When you test your backups make sure that you make changes to the data while the backup is running. A backup method may work when the database is idle, but not when concurrent writes are occurring.
In a little bit, I will show what the recommended way to create an online backup in NDB Cluster is.
Ensure You Can Restore Your Backups
There are two parts to this: can you retrieve your backups even in the worst case scenario, and do you know how to restore your backups?
You cannot assume that a backup that is kept locally on the same host or even in the same data center will be available when you need it.
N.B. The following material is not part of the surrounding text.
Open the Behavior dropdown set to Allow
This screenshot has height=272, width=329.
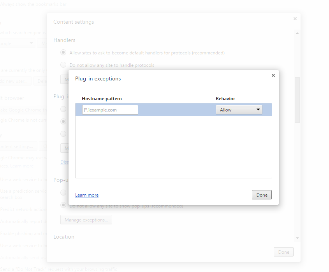pyautogui.click(x=239, y=110)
Think in terms of a major disaster such as the entire data center gone. Is it likely to happen? Fortunately not, but from time to time really bad things happens: fires, earthquakes, flooding, etc. Even if it is a once a century event, do you want to run the risk?
So, ensure you are copying your backups off site. How far away you need to copy it depends on several factors, but at least ensure it is not in the same suburb.
The other aspect is that too often, the first time a restore is attempted is when there is a total outage and everyone is in panic mode. That is not the optimal time to learn about the restore requirements and gotchas. Make it routine to restore backups. It serves too purposes: it validates your backups – see also the previous best practice – and it validates your steps to restore a backup.
Creating a Backup
It is very easy to create an online backup of a cluster using MySQL NDB Cluster as it is built-in. In the simplest of cases, it is as trivial as to execute the START BACKUP
command in the ndb_mgm
client, for example:
shell$ ndb_mgm --ndb-connectstring=localhost:1186 \
--execute="START BACKUP"
Connected to Management Server at: localhost:1186
Waiting for completed, this may take several minutes
Node 1: Backup 1 started from node 49
Node 1: Backup 1 started from node 49 completed
StartGCP: 4970 StopGCP: 4973
#Records: 4025756 #LogRecords: 1251
Data: 120749052 bytes Log: 50072 bytes
Each backup has a backup ID. In the above example, the ID is 1 (“Backup 1 started from …”). When a backup is started without specifying a backup ID, MySQL NDB Cluster determines what the previously highest used ID is and adds one to that. However, while this is convenient, it does mean the backup ID does not carry any information other than the sequence the backups were made.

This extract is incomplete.